Just barely out of high school in 2000, MaD SoN and Big Jess debuted with memorable single "Never" featuring a friend who'd become one of the genre's most recognizable Rhymesayers. The collaboration with Slug was a down-to-earth opus that not only cemented the UPs melodic rap style, it laid their cards on the table: Even though the Prophets might never get signed / Never drop a video or go platinum with our rhymes / It'll be cool just knowin' that we've touched a few / and rocked the mic with some of the dopest emcees too. Little did they know that just three years later they'd release their scrappy World Premier debut featuring a trio of the genre's break-out stars -- Brother Ali, Slug and DJ Abilities -- all artists who continue to support the pair's music career (Slug demanding in a 2008 interview with City Pages that the writer's next Q&A be with the UPs). This deserved recognition took time to build, milestones including Now You Know in 2002 and highly praised The Road Less Traveled in 2006, but it all began in a Northeast Minneapolis classroom.
"Around our junior year of high school, Jess and I started hanging out with the same neighborhood hoodlums and my rock tastes turned toward hip hop," recalls MaD SoN, whose guitar playing in local garage bands earned him the nickname 'Banger Mike' back in the day. "Jess' dad was an incredible jazz/blues guitarist so he was recording using his equipment and asked me to play guitar on one of his songs.
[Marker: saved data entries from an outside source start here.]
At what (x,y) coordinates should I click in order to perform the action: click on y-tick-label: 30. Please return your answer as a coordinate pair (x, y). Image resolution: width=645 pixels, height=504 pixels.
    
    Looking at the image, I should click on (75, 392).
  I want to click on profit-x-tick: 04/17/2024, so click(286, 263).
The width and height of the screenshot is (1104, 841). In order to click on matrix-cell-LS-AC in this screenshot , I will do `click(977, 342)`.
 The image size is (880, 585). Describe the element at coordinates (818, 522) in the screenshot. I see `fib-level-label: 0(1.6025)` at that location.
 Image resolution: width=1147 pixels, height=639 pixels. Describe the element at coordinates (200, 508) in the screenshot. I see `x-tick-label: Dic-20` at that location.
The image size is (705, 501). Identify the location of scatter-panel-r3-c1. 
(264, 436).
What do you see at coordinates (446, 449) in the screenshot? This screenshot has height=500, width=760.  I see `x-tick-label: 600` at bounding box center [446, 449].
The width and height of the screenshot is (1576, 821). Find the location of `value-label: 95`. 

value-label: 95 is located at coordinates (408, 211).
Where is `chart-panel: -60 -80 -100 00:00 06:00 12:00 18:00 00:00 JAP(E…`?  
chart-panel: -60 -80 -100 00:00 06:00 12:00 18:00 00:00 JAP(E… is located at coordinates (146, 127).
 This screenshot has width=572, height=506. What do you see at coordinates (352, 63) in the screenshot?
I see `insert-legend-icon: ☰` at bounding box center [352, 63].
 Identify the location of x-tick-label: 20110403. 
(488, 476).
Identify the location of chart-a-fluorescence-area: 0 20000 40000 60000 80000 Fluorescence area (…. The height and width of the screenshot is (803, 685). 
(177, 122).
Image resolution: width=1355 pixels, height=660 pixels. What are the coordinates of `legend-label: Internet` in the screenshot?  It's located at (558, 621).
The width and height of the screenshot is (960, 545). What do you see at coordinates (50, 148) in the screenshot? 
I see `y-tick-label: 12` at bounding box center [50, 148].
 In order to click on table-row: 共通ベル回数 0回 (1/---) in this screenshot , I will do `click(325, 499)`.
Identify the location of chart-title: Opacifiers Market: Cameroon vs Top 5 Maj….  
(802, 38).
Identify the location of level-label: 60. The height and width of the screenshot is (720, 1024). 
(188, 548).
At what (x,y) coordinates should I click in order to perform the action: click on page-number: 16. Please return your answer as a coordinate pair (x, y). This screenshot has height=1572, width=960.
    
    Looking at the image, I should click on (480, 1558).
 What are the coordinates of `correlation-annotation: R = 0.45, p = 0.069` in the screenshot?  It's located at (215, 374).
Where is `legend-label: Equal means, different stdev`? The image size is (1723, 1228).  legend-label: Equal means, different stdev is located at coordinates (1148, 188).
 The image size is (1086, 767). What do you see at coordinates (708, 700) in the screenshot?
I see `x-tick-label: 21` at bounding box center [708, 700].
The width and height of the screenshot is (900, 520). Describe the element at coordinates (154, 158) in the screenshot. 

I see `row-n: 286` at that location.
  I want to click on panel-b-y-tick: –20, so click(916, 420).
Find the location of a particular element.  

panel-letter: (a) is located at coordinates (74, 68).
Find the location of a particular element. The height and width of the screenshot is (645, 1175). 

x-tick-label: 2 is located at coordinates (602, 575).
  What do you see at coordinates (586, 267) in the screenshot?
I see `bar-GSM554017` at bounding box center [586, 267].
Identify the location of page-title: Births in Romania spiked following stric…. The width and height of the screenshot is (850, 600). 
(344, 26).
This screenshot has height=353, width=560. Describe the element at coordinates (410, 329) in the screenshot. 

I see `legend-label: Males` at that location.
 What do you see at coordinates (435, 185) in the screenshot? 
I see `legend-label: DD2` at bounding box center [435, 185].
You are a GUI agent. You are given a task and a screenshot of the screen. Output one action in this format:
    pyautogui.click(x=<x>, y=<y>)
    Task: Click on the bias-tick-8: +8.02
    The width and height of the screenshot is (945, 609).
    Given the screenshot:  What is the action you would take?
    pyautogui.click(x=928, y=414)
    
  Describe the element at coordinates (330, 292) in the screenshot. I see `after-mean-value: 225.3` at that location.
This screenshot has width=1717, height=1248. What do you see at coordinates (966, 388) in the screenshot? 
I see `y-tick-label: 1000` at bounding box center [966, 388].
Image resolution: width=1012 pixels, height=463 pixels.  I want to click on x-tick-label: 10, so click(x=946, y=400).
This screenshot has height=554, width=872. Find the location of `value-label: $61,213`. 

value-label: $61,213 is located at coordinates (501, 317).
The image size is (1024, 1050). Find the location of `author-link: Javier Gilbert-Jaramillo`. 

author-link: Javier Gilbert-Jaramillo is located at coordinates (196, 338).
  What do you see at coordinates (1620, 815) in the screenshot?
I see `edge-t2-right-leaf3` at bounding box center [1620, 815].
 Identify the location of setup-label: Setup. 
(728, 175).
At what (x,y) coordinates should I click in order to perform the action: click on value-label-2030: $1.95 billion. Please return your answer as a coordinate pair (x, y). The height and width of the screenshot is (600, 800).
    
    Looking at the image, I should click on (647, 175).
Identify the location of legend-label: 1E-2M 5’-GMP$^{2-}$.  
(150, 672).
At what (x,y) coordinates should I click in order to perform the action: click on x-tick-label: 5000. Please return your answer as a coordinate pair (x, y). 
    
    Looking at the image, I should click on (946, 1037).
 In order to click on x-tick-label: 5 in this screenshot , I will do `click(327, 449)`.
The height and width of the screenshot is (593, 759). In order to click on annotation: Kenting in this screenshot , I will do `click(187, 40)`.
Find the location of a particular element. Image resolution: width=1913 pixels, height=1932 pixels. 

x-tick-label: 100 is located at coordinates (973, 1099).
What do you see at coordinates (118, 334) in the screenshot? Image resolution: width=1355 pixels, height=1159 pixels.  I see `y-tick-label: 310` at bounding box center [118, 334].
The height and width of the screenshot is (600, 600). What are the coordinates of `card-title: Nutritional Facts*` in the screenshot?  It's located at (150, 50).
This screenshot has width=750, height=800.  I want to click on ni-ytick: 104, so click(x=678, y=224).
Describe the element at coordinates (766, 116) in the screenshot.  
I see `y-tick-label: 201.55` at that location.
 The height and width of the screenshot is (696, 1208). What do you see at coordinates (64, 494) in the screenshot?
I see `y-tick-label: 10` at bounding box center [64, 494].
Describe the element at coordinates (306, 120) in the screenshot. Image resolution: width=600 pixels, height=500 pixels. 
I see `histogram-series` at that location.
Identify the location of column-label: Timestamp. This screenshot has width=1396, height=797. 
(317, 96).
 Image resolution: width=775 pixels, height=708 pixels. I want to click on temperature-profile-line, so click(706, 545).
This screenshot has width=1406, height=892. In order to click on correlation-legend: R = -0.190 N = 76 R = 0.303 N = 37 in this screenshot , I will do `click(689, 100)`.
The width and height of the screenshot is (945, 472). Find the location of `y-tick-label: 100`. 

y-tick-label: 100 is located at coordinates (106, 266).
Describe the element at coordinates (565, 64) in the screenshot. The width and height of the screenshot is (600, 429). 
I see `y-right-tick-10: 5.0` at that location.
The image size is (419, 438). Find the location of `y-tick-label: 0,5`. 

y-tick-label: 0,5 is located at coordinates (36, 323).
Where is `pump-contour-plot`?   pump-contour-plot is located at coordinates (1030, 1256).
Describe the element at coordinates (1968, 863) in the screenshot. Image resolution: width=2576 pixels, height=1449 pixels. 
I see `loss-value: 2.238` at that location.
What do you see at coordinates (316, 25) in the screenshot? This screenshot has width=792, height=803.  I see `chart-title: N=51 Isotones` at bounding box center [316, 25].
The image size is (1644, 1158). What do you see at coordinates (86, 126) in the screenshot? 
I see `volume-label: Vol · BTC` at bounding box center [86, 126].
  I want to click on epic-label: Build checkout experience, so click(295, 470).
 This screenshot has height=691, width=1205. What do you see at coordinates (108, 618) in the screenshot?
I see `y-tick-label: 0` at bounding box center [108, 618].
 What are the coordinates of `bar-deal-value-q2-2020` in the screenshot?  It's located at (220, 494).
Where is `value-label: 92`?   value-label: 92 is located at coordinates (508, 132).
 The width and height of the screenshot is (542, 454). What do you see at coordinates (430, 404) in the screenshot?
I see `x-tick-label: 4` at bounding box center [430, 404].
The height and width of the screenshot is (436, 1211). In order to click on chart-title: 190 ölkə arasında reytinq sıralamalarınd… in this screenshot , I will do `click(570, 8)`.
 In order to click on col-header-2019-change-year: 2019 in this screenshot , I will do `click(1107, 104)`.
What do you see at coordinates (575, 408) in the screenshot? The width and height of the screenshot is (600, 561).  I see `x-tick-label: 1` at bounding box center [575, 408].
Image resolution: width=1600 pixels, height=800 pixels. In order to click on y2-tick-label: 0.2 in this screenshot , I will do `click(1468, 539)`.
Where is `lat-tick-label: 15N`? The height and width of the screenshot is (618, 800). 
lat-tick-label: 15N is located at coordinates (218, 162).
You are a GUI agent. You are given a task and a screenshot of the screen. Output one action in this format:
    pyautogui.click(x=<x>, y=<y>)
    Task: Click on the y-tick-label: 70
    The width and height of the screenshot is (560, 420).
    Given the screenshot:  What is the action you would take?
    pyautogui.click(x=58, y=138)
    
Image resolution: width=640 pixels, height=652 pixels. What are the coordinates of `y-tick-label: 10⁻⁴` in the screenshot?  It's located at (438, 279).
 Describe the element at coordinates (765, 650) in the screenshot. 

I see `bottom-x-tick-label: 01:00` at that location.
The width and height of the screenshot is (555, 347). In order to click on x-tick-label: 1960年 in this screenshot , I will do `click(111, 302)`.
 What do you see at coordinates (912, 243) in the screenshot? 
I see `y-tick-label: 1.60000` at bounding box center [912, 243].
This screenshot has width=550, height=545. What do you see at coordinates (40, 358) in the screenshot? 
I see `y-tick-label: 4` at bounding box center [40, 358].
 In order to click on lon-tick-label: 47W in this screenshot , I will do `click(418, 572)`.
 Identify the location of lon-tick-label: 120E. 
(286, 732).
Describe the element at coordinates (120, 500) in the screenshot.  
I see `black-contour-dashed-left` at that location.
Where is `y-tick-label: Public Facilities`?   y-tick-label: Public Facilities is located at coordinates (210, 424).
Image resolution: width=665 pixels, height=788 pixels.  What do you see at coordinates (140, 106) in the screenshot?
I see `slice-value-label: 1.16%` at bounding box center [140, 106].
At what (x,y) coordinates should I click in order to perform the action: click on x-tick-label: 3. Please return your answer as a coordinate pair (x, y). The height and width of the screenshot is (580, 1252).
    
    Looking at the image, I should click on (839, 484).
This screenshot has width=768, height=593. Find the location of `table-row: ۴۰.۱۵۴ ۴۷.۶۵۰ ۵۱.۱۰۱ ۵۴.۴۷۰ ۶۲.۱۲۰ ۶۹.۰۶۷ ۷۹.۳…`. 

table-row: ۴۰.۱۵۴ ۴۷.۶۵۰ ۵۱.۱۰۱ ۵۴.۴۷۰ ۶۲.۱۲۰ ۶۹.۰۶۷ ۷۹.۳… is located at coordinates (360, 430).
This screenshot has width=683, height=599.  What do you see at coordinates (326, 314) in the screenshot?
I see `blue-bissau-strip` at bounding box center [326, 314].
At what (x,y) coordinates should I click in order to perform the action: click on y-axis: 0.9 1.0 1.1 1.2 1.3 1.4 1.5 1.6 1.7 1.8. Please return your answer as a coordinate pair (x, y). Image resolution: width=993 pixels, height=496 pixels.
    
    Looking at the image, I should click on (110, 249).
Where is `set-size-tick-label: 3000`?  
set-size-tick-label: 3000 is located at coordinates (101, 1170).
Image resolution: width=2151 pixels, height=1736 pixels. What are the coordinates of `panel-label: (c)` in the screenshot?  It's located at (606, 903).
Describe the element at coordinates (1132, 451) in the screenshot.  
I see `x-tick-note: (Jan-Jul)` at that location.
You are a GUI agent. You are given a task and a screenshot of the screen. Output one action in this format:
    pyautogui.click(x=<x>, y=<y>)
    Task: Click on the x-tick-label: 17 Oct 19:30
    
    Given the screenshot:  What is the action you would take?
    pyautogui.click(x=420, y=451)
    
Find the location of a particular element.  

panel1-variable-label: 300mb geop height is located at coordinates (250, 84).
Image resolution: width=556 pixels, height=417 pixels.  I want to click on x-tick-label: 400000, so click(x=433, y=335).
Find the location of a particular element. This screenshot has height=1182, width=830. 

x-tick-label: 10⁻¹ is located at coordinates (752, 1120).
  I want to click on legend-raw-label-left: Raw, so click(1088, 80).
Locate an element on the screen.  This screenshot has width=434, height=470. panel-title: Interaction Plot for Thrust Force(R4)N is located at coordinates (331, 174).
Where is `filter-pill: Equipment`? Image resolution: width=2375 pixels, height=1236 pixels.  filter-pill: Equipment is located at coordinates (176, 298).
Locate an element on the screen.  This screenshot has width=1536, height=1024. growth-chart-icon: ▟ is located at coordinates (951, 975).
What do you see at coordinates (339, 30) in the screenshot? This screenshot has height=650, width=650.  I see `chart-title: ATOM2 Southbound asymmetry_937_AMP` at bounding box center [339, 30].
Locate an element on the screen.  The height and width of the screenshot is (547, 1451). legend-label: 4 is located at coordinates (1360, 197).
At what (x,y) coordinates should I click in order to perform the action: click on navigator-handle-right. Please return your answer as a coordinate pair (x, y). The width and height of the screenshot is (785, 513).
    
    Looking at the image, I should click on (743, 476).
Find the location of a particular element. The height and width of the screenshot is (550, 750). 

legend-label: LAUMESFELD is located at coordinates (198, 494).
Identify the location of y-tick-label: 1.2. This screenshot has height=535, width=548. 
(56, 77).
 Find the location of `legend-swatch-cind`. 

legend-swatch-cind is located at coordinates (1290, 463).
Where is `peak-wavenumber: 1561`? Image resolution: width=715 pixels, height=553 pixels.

I wrote a 16-bar verse one day and used a karaoke machine to record it. I played it for Jess and he was shocked when I told him that it was me rapping.” At the time, Jess had been submitting his songs to local radio station KMOJ's "Rush It or Flush It" but got flushed every time until the project morphed into a duo. The chemistry between them was confirmed when the next two songs they submitted were instantly "rushed," and thus the Unknown Prophets were born, adding award-winning DJ Willy Lose to the mix shortly after.
Fast forward to 2010, countless shows down the road. The Unknown Prophets won't be found chasing their breath outside First Avenue slapping fives with fellow scene kingpins and talking shop to waste time as it was in the past. Both men have since become fathers and are raising families in the city that brought them up, the first realizations of a matured UPs glimmering through on Big Jess' solo album of '08, The Ride Of Your Life: "I got my wife riding shotgun, kids in the back seat / Forget the freeway, I navigate the back streets." Rather than flying down rap's superhighway with blinders on, Jess and Mad Son are plowing out their own path and allowing time for scenic detours that teach them even more about life and the crazy business they're in. This is what makes the Unknown Prophets so relatable – something they've easily accomplished over so many radio rappers. “We don't write about a life we don't live, so our music tends to be on some 'grown man shit,'” Jess explains.
The grown man duo spent the last days of the decade in studio fulfilling their roles as “true DIYers” and on stage promoting their latest album Le System D, a career high-point for both lyricists that further sharpens their tight rhyme style and lets their rock and R&B prowess shine through. And if there's one theme that comes across on this album, it's that The Big Dream they obsessed over as kids since that first single hasn't escaped them at all, it's just grown up, too. The Prophets rapped on “Never” that they might never be the most famous rap stars in the history of the game, but they've got the stamina and the talent to make a serious dent. And that's exactly what they've done.